Tipsheet

Eurozone To Greece: You Have Until Sunday To Get It Together

The Eurozone set a Sunday deadline for Greece to get its fiscal affairs in order. The clock is ticking, with Greece approaching the critical July 20 deadline on its 3.5 billion euro bond repayment to the European Central Bank (ECB). This payment must be met in order to avoid Greek banks from collapsing. This will be Greece’s second default in a month, according to the Wall Street Journal. The first being the Hellenic Republic’s failure to honor a $1.5 billion euro debt repayment to the International Monetary Fund on June 30.

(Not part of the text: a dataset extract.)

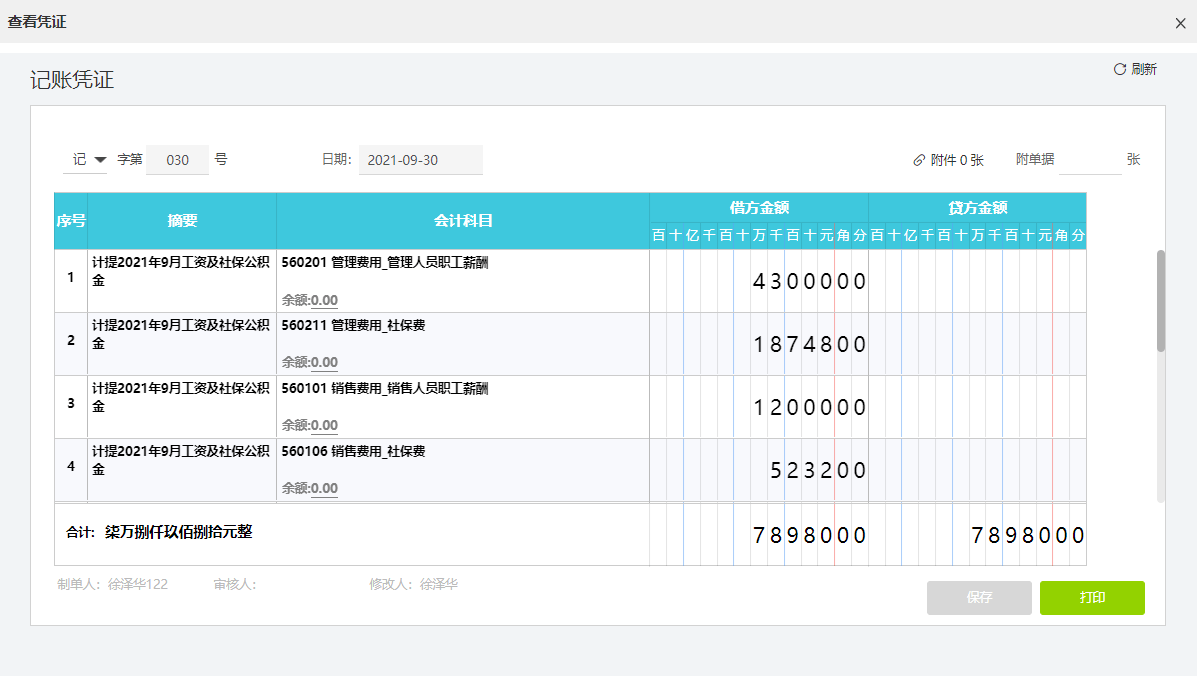Select account 560106 销售费用_社保费
This screenshot has height=676, width=1197.
(x=353, y=452)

The International Monetary Fund is one of three bodies–the others including the European Central Bank and the European Commission–that make up the “troika,” which issued two bailouts to Greece totaling 240 billion euros, according to the New York Times’  cheat sheet on the crisis. This was done to avert immediate calamity, though it obviously hasn’t solved the long-term problem.

Chancellor Merkel is reportedly “not exaggeratedly optimistic” about a deal being made.

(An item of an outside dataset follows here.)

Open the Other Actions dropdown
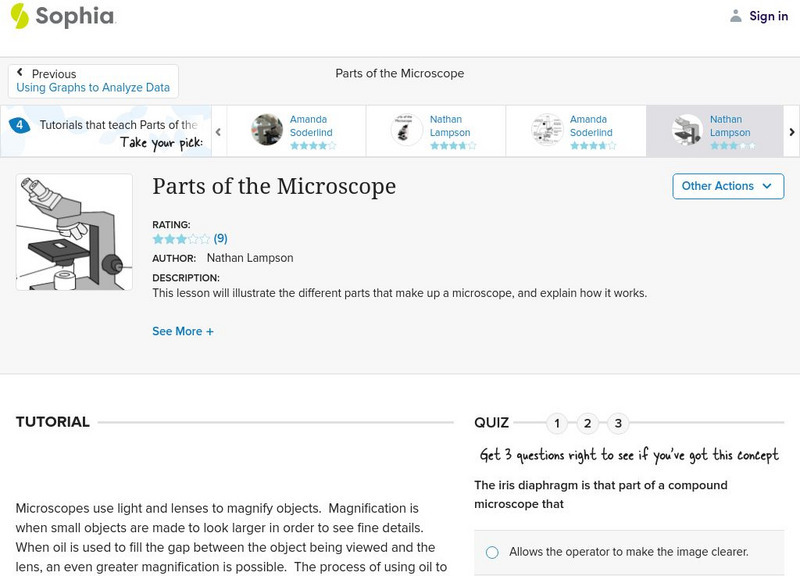(x=726, y=186)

If no deal is made, and the 3.5 billion euro payment to the ECB isn’t honored, it could trigger Greece’s exit from the Euro (via WSJ):

A looming bond payment by Greece to the European Central Bank is emerging as the potentially decisive event in the country’s attempt to stay in the euro and avoid a banking collapse.

On July 20, Greece must repay €3.5 billion ($3.8 billion) in bonds held by the European Central Bank. The Athens government doesn’t have the money and without a fresh infusion from its main creditors—other eurozone governments at this stage—it almost certainly won’t have it by then.

Greece’s failure to repay the ECB would lead to heavy pressure on the bank’s president, Mario Draghi, from his governing council to no longer accept Greek government-backed debt as collateral for emergency loans to the country’s banks. Short of alternative collateral, Greece’s banking system would face instant collapse if Athens, the ECB or the rest of the eurozone can’t find a workaround.

If Greece can’t finance its banks in euros, it would be forced to sustain them by using a national currency. That makes the withdrawal of ECB liquidity for banks a potential trigger for a Greek exit from the euro.

A top ECB official signaled the ECB would have little choice but to pull the plug on Greece’s banks if Athens fails to pay up on July 20. “That would be a state bankruptcy,” Austria’s central-bank head Ewald Nowotny said in an Austrian television interview Monday. “In this situation, it would no longer be possible for the ECB to provide further liquidity.”

But how fast the ECB would act isn’t clear from officials’ statements so far.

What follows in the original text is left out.